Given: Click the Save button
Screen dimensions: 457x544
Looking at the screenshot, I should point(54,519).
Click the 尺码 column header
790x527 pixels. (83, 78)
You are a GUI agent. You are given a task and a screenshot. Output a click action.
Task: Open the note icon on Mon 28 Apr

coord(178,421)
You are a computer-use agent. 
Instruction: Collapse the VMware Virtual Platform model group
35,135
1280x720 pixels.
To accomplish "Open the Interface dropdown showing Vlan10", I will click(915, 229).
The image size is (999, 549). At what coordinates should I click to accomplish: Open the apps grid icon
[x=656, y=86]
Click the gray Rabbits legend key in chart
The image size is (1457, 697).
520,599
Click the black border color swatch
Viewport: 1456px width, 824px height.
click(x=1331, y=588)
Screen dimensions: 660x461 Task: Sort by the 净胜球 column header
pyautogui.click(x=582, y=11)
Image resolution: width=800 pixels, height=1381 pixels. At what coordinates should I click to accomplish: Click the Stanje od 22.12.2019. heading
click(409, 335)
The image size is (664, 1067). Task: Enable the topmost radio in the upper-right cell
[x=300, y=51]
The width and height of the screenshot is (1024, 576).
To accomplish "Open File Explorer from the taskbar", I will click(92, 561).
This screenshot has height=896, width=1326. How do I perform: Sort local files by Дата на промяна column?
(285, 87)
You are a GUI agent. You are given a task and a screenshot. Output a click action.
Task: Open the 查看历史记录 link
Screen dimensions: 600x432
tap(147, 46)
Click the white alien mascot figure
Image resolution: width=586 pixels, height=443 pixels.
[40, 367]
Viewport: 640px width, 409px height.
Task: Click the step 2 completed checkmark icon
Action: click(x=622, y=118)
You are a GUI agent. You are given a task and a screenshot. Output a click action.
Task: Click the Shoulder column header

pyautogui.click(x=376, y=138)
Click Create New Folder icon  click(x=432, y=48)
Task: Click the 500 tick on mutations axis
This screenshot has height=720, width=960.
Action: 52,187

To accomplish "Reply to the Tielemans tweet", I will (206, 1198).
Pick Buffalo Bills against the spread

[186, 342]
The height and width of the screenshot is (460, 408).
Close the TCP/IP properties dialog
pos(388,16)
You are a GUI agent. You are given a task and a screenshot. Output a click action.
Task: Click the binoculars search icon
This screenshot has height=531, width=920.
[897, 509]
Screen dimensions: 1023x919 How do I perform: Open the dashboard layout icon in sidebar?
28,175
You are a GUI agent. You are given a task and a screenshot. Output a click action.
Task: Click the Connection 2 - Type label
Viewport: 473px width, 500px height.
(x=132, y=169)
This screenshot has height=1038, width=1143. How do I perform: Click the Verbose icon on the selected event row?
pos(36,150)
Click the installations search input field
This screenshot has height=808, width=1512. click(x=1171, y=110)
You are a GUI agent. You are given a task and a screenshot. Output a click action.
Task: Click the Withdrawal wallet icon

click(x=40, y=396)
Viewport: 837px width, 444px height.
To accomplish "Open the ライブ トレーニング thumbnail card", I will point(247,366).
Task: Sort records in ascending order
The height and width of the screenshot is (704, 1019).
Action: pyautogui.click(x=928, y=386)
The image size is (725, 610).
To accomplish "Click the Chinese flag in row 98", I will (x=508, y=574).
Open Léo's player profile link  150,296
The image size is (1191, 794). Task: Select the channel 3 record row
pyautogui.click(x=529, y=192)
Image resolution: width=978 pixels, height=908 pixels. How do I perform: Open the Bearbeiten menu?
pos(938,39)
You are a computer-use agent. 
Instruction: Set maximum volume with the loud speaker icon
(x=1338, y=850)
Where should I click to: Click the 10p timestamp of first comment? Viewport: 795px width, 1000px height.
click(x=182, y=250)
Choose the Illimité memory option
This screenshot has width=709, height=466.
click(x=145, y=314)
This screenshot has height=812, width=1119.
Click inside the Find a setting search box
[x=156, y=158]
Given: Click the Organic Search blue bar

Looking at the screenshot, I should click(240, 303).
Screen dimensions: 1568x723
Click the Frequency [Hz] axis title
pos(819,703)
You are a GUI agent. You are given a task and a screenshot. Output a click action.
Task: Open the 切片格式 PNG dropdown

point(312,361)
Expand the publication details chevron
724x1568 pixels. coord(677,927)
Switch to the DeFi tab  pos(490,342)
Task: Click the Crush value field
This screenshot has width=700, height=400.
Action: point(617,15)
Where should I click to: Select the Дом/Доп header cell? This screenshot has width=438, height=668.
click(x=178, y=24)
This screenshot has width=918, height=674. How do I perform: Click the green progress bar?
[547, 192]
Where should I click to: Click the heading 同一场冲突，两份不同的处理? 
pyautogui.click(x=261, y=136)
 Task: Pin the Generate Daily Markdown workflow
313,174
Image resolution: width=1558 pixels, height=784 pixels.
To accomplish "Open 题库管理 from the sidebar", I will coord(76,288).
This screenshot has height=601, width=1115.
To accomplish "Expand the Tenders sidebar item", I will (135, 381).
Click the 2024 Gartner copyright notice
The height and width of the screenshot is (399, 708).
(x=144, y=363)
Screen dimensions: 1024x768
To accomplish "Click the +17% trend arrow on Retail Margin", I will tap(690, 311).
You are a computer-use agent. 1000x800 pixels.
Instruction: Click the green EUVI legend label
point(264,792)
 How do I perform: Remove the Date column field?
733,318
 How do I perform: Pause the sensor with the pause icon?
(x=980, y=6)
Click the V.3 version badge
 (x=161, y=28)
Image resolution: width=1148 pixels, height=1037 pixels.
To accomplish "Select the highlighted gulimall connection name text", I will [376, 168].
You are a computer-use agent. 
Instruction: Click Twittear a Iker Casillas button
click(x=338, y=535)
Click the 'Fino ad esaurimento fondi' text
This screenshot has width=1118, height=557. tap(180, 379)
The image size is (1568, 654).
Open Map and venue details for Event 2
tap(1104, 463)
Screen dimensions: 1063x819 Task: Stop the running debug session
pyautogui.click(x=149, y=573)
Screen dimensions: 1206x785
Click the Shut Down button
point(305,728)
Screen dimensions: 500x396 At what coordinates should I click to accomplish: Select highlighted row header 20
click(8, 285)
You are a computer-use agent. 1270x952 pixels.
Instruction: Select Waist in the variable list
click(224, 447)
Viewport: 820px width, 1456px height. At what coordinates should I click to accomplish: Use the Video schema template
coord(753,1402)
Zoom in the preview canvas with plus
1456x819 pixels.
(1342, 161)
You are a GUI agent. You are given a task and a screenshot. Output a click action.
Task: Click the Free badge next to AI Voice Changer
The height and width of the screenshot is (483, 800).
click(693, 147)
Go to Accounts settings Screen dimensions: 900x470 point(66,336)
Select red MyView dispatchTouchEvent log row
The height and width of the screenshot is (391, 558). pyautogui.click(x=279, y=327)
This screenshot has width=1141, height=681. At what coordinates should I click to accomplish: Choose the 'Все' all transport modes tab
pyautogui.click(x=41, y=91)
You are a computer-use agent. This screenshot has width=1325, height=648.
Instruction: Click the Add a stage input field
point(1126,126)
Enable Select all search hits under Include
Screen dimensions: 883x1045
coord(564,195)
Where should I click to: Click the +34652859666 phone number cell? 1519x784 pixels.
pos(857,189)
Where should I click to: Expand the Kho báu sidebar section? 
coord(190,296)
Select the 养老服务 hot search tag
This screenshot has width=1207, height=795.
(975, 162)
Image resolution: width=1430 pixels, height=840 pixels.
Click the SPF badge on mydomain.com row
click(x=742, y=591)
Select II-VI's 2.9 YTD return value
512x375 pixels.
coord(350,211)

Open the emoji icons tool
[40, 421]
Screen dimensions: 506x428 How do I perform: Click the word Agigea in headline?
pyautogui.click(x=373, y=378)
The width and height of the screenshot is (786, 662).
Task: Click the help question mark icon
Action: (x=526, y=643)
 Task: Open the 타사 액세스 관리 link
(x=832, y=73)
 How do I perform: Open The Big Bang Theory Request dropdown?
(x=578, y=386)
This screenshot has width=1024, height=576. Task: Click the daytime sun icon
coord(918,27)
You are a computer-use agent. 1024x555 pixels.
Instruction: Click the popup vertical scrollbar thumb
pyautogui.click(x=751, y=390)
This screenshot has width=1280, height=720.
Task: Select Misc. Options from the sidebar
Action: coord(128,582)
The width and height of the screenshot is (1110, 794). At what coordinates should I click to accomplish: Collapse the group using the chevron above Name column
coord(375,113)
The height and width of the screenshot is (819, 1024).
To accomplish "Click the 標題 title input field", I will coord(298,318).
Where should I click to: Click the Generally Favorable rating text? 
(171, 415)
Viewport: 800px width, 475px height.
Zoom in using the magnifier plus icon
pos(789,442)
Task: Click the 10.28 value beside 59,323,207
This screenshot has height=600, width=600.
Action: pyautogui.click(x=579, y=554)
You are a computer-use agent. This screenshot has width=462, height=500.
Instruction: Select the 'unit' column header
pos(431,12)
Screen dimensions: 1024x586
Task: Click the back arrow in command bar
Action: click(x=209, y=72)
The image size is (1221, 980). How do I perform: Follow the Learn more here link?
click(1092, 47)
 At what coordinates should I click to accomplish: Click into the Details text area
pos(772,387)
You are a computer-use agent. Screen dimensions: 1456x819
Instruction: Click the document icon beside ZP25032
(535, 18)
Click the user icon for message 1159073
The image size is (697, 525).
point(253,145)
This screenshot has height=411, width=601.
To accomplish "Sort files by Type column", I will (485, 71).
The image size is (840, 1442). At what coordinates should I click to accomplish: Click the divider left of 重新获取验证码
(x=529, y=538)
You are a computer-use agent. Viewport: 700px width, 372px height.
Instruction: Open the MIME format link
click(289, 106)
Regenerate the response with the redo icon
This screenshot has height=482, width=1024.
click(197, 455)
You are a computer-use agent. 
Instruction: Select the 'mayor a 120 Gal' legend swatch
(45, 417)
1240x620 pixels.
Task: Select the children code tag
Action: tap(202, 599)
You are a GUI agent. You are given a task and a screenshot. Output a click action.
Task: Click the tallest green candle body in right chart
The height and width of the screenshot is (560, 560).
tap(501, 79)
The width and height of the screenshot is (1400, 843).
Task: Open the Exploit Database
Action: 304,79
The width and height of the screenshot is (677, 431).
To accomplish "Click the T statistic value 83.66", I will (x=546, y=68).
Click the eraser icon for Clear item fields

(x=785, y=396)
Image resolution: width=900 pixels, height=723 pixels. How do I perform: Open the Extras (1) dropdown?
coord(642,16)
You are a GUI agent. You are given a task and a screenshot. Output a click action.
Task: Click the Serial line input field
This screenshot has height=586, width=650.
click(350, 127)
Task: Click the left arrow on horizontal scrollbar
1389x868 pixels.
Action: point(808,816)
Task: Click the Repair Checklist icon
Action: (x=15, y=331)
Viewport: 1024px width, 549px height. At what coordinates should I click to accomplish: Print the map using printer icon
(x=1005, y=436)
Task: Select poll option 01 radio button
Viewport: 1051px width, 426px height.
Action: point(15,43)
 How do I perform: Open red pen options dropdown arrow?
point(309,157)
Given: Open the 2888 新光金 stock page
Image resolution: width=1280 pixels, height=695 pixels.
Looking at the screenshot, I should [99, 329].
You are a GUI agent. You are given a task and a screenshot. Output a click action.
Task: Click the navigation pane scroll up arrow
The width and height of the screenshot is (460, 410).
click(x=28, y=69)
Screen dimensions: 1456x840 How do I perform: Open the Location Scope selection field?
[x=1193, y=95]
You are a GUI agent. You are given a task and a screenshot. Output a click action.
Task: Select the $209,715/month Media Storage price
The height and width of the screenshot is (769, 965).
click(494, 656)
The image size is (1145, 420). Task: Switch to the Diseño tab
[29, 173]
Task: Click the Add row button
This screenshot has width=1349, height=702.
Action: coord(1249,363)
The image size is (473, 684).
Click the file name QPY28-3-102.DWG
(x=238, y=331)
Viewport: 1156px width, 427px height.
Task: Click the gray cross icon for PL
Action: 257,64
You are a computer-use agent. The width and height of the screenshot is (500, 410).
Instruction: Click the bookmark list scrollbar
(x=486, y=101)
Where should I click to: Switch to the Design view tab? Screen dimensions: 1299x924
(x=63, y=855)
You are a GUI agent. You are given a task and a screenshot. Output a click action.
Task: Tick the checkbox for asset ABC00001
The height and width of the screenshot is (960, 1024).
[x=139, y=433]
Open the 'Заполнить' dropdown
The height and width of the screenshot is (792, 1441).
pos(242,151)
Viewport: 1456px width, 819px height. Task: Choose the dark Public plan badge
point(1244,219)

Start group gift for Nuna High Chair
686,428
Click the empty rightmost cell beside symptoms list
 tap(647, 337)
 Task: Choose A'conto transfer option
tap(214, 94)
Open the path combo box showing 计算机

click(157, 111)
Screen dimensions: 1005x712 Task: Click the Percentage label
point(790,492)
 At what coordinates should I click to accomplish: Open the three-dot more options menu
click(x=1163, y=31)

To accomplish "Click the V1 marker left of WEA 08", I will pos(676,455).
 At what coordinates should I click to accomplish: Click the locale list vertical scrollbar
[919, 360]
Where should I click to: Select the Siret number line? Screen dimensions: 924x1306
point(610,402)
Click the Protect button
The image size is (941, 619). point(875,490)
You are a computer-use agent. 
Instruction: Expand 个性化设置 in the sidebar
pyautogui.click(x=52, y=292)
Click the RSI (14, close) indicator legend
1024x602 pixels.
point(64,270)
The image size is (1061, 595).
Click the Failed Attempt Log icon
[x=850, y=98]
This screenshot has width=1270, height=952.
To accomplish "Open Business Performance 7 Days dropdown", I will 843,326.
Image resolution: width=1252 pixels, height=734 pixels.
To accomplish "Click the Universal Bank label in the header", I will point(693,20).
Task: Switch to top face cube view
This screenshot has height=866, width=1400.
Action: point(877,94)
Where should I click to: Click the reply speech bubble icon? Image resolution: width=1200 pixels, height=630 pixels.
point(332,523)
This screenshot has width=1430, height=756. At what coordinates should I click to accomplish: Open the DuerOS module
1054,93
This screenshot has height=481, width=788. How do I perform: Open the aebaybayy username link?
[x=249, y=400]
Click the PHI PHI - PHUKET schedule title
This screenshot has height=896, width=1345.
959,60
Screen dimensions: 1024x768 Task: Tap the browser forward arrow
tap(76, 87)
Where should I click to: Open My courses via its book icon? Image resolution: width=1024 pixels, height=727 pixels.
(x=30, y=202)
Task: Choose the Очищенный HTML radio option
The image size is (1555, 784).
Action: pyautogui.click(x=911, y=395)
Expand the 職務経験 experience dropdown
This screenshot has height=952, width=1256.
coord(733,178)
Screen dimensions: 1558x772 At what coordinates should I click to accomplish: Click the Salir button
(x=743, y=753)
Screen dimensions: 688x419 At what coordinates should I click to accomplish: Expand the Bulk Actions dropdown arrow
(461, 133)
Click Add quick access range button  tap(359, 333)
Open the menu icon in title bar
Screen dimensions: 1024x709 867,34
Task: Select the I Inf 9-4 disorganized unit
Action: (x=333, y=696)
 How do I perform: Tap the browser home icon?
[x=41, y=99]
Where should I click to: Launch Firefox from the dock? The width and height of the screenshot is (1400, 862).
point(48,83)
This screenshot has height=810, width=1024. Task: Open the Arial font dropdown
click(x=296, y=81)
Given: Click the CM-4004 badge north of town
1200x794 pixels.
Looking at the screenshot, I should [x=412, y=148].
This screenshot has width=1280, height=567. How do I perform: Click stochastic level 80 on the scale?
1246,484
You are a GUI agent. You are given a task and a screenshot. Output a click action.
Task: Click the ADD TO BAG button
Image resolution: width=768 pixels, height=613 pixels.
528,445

....................

Beginning at the opening line of the data, transcribe each line exactly until you reach the line with "Click the gray Rabbits legend key in chart", which you also include, and go no further.

Given: Click the Save button
Screen dimensions: 457x544
Looking at the screenshot, I should point(54,519).
Click the 尺码 column header
790x527 pixels. (83, 78)
You are a GUI agent. You are given a task and a screenshot. Output a click action.
Task: Open the note icon on Mon 28 Apr

coord(178,421)
You are a computer-use agent. 
Instruction: Collapse the VMware Virtual Platform model group
35,135
1280x720 pixels.
To accomplish "Open the Interface dropdown showing Vlan10", I will click(915, 229).
The image size is (999, 549). At what coordinates should I click to accomplish: Open the apps grid icon
[x=656, y=86]
Click the gray Rabbits legend key in chart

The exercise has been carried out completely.